▶ REQUIREMENT
Whatever the records hold, copy it exactly and completely.

[Stored dataset items]
○ ○ ○ ○ ○
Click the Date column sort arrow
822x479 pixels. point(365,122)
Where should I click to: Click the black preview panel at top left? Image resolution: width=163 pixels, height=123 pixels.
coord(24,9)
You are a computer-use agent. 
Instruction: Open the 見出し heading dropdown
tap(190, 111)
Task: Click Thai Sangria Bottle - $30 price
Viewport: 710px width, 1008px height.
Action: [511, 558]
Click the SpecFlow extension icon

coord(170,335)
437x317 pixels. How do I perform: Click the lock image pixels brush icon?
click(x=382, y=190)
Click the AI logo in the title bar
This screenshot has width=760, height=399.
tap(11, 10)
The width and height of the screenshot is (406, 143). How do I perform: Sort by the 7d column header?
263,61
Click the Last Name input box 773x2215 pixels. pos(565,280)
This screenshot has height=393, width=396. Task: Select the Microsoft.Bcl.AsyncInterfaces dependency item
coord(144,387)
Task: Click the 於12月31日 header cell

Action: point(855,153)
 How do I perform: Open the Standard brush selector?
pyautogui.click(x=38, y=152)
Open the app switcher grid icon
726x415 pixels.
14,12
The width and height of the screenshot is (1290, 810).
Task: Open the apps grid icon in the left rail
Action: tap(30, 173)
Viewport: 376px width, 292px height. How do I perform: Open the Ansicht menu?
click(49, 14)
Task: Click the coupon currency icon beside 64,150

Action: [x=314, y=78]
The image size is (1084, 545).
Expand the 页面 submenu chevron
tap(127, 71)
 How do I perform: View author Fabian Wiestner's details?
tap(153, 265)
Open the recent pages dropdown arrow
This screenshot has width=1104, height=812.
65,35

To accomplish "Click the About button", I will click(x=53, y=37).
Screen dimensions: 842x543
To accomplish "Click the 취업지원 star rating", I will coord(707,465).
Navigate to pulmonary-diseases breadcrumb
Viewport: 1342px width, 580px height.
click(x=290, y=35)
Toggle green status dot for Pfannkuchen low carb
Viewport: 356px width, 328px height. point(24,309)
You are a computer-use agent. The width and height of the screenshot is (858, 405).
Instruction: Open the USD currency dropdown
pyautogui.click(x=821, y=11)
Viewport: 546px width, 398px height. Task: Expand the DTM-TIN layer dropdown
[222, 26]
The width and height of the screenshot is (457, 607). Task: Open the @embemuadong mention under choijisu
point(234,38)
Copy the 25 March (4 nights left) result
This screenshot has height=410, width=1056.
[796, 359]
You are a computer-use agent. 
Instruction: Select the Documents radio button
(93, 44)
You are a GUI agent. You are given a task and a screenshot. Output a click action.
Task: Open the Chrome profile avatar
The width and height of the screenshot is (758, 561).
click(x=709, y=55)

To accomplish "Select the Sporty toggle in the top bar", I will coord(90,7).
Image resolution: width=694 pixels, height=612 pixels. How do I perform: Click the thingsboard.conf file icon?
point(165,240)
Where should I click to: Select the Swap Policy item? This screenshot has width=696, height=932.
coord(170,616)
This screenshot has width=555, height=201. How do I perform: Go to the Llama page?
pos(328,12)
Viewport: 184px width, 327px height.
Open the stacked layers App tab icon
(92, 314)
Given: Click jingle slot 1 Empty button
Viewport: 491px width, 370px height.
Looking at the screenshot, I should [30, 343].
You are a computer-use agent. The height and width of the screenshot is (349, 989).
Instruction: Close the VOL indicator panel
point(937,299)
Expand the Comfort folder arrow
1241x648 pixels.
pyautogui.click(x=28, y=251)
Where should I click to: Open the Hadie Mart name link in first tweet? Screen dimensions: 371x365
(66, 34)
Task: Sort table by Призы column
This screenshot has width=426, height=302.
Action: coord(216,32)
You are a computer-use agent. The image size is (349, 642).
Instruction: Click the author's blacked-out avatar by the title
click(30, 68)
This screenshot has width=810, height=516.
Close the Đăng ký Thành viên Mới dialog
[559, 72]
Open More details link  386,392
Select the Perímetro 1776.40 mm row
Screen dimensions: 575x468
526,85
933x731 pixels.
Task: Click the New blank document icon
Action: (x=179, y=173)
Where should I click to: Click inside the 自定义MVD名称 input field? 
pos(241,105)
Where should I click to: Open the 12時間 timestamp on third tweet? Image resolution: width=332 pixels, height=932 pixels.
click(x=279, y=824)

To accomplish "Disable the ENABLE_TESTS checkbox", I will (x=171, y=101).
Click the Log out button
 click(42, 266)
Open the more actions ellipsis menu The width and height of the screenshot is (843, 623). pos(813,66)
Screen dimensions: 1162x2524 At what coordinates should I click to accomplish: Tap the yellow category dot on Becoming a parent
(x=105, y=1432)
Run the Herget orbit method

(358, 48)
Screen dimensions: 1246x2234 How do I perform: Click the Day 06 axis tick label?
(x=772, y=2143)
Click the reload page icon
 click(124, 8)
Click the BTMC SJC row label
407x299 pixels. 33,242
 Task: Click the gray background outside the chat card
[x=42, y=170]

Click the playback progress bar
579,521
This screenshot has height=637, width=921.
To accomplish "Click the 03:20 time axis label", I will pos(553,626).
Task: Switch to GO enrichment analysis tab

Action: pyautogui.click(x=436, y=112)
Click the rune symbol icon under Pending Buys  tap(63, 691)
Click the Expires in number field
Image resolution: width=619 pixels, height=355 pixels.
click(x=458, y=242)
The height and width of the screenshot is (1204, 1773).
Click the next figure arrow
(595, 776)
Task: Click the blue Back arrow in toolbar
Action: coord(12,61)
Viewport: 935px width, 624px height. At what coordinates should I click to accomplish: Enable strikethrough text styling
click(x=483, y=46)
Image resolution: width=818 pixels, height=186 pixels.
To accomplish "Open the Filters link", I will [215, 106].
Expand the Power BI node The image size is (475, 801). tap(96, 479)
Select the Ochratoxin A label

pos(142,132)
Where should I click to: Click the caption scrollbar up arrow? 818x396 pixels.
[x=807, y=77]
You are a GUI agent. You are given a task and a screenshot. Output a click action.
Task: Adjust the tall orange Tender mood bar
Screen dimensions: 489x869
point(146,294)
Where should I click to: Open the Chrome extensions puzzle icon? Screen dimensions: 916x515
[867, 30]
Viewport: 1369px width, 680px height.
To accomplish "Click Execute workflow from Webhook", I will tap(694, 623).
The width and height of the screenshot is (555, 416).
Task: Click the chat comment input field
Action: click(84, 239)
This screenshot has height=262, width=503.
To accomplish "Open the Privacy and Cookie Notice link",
○ ○ ○ ○ ○
▶ ANSWER
Click the Date column sort arrow
822x479 pixels. point(365,122)
Where should I click to: Click the black preview panel at top left? Image resolution: width=163 pixels, height=123 pixels.
coord(24,9)
You are a computer-use agent. 
Instruction: Open the 見出し heading dropdown
tap(190, 111)
Task: Click Thai Sangria Bottle - $30 price
Viewport: 710px width, 1008px height.
Action: [511, 558]
Click the SpecFlow extension icon

coord(170,335)
437x317 pixels. How do I perform: Click the lock image pixels brush icon?
click(x=382, y=190)
Click the AI logo in the title bar
This screenshot has width=760, height=399.
tap(11, 10)
The width and height of the screenshot is (406, 143). How do I perform: Sort by the 7d column header?
263,61
Click the Last Name input box 773x2215 pixels. pos(565,280)
This screenshot has height=393, width=396. Task: Select the Microsoft.Bcl.AsyncInterfaces dependency item
coord(144,387)
Task: Click the 於12月31日 header cell

Action: point(855,153)
 How do I perform: Open the Standard brush selector?
pyautogui.click(x=38, y=152)
Open the app switcher grid icon
726x415 pixels.
14,12
The width and height of the screenshot is (1290, 810).
Task: Open the apps grid icon in the left rail
Action: tap(30, 173)
Viewport: 376px width, 292px height. How do I perform: Open the Ansicht menu?
click(49, 14)
Task: Click the coupon currency icon beside 64,150

Action: [x=314, y=78]
The image size is (1084, 545).
Expand the 页面 submenu chevron
tap(127, 71)
 How do I perform: View author Fabian Wiestner's details?
tap(153, 265)
Open the recent pages dropdown arrow
This screenshot has width=1104, height=812.
65,35

To accomplish "Click the About button", I will click(x=53, y=37).
Screen dimensions: 842x543
To accomplish "Click the 취업지원 star rating", I will coord(707,465).
Navigate to pulmonary-diseases breadcrumb
Viewport: 1342px width, 580px height.
click(x=290, y=35)
Toggle green status dot for Pfannkuchen low carb
Viewport: 356px width, 328px height. point(24,309)
You are a computer-use agent. The width and height of the screenshot is (858, 405).
Instruction: Open the USD currency dropdown
pyautogui.click(x=821, y=11)
Viewport: 546px width, 398px height. Task: Expand the DTM-TIN layer dropdown
[222, 26]
The width and height of the screenshot is (457, 607). Task: Open the @embemuadong mention under choijisu
point(234,38)
Copy the 25 March (4 nights left) result
This screenshot has height=410, width=1056.
[796, 359]
You are a computer-use agent. 
Instruction: Select the Documents radio button
(93, 44)
You are a GUI agent. You are given a task and a screenshot. Output a click action.
Task: Open the Chrome profile avatar
The width and height of the screenshot is (758, 561).
click(x=709, y=55)

To accomplish "Select the Sporty toggle in the top bar", I will coord(90,7).
Image resolution: width=694 pixels, height=612 pixels. How do I perform: Click the thingsboard.conf file icon?
point(165,240)
Where should I click to: Select the Swap Policy item? This screenshot has width=696, height=932.
coord(170,616)
This screenshot has width=555, height=201. How do I perform: Go to the Llama page?
pos(328,12)
Viewport: 184px width, 327px height.
Open the stacked layers App tab icon
(92, 314)
Given: Click jingle slot 1 Empty button
Viewport: 491px width, 370px height.
Looking at the screenshot, I should [30, 343].
You are a computer-use agent. The height and width of the screenshot is (349, 989).
Instruction: Close the VOL indicator panel
point(937,299)
Expand the Comfort folder arrow
1241x648 pixels.
pyautogui.click(x=28, y=251)
Where should I click to: Open the Hadie Mart name link in first tweet? Screen dimensions: 371x365
(66, 34)
Task: Sort table by Призы column
This screenshot has width=426, height=302.
Action: coord(216,32)
You are a computer-use agent. The image size is (349, 642).
Instruction: Click the author's blacked-out avatar by the title
click(30, 68)
This screenshot has width=810, height=516.
Close the Đăng ký Thành viên Mới dialog
[559, 72]
Open More details link  386,392
Select the Perímetro 1776.40 mm row
Screen dimensions: 575x468
526,85
933x731 pixels.
Task: Click the New blank document icon
Action: (x=179, y=173)
Where should I click to: Click inside the 自定义MVD名称 input field? 
pos(241,105)
Where should I click to: Open the 12時間 timestamp on third tweet? Image resolution: width=332 pixels, height=932 pixels.
click(x=279, y=824)

To accomplish "Disable the ENABLE_TESTS checkbox", I will (x=171, y=101).
Click the Log out button
 click(42, 266)
Open the more actions ellipsis menu The width and height of the screenshot is (843, 623). pos(813,66)
Screen dimensions: 1162x2524 At what coordinates should I click to accomplish: Tap the yellow category dot on Becoming a parent
(x=105, y=1432)
Run the Herget orbit method

(358, 48)
Screen dimensions: 1246x2234 How do I perform: Click the Day 06 axis tick label?
(x=772, y=2143)
Click the reload page icon
 click(124, 8)
Click the BTMC SJC row label
407x299 pixels. 33,242
 Task: Click the gray background outside the chat card
[x=42, y=170]

Click the playback progress bar
579,521
This screenshot has height=637, width=921.
To accomplish "Click the 03:20 time axis label", I will pos(553,626).
Task: Switch to GO enrichment analysis tab

Action: pyautogui.click(x=436, y=112)
Click the rune symbol icon under Pending Buys  tap(63, 691)
Click the Expires in number field
Image resolution: width=619 pixels, height=355 pixels.
click(x=458, y=242)
The height and width of the screenshot is (1204, 1773).
Click the next figure arrow
(595, 776)
Task: Click the blue Back arrow in toolbar
Action: coord(12,61)
Viewport: 935px width, 624px height. At what coordinates should I click to accomplish: Enable strikethrough text styling
click(x=483, y=46)
Image resolution: width=818 pixels, height=186 pixels.
To accomplish "Open the Filters link", I will [215, 106].
Expand the Power BI node The image size is (475, 801). tap(96, 479)
Select the Ochratoxin A label

pos(142,132)
Where should I click to: Click the caption scrollbar up arrow? 818x396 pixels.
[x=807, y=77]
You are a GUI agent. You are given a task and a screenshot. Output a click action.
Task: Adjust the tall orange Tender mood bar
Screen dimensions: 489x869
point(146,294)
Where should I click to: Open the Chrome extensions puzzle icon? Screen dimensions: 916x515
[867, 30]
Viewport: 1369px width, 680px height.
To accomplish "Click Execute workflow from Webhook", I will tap(694, 623).
The width and height of the screenshot is (555, 416).
Task: Click the chat comment input field
Action: click(84, 239)
This screenshot has height=262, width=503.
To accomplish "Open the Privacy and Cookie Notice link",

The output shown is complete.